The revelations suggest Luxembourg has been playing a double game. Luxembourg has been quick to comply with new regulations proposed by the Organisation for Economic Co-operation and Development and the EU. In 2011, the OECD global forum on transparency and exchange of information commended Luxembourg for introducing new rules governing banking information or information protected by secrecy rules.
But at the same time, the revelations show that 340 well-known foreign companies have entered into secret agreements with the Luxembourg authorities, brokered by the accounting firm PricewaterhouseCoopers. To take a random example that applies for many of these companies, the ICIJ have a letter to the Luxembourg tax administration written on a PwC letterhead, where FedEx lays down its plan to set up a limited liability company as a tax resident in Luxembourg – so subject in principle to Luxembourg’s corporate income tax.
The letter then provides details of a proposed shareholding arrangement that will ensure, I quote, that “neither that Fedex SCS nor its shareholders will be subject to corporate income tax, Municipal Business Tax and Net Wealth tax in Luxembourg”. The letter implies that Luxembourg will serve in effect as a tax haven for Fedex.

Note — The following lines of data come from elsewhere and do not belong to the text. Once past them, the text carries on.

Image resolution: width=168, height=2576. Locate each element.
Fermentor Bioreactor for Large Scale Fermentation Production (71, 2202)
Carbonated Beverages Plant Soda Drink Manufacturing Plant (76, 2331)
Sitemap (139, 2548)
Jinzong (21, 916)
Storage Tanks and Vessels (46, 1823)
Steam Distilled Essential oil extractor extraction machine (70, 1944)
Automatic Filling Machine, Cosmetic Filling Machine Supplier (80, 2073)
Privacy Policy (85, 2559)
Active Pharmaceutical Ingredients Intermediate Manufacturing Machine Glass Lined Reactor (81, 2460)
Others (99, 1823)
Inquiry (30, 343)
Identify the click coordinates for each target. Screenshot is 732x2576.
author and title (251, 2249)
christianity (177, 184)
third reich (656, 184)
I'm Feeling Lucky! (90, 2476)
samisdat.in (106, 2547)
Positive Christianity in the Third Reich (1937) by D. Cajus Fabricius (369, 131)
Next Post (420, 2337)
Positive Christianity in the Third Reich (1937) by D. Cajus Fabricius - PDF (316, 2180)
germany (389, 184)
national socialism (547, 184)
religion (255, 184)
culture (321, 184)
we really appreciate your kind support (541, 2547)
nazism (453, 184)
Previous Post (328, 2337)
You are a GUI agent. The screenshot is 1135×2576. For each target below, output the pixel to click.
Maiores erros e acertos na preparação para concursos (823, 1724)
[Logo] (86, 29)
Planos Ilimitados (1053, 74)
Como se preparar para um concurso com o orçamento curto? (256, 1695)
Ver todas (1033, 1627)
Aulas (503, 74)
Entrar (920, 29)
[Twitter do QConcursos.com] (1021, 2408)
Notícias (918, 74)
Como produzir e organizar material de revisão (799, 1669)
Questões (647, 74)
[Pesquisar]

A scandal with a difference
There have been a number of other highly publicised tax cases recently. For instance, many in the US involved branches or even key individuals working in branches of well-known Swiss and Israeli banks in the US, including UBS, Credit Suisse or Bank Leumi, or alternatively branches of American banks in Switzerland.
But these tended to involve private firms. The Swiss government professed to have had no knowledge of such activities. Indeed, Swiss law prohibited Swiss banks, whether domestic or international, from providing any information on their clients to the Swiss state.
This is a scandal with a difference. The leaked PricewaterhouseCoopers books imply there has been systemic collusion between companies from all over the world and the Luxembourg authorities in flagrant contravention of EU rules. The documents suggest that preferential tax treatments were guaranteed to these companies prior to their incorporation in Luxembourg.
This is the first case of suspected collusion between a government and a foreign firm in tax avoidance matters that I am aware of. In that sense, the current scandal places Luxembourg on par with Greece whose officials allegedly provided misleading data on Greek national debt to the Commission.
Questions are being asked of Jean-Claude Juncker.
euranet_plus
More embarrassingly, all this took place during the time when the current president of the European Commission, Jean-Claude Juncker, served as the prime minister of Luxembourg from 1995-2013. It is difficult to imagine that the prime minister of such a small state was unaware such deals were taking place.
There is a difference between the court of law and the court of public opinion. But we know from recent cases that the EU Commission has tended to follow the court of public opinion with criminal investigations of its own, as was the case of Amazon. It is likely that the Commission will now investigate these leaks and may impose fines on Luxembourg. I doubt Juncker can ride this one out.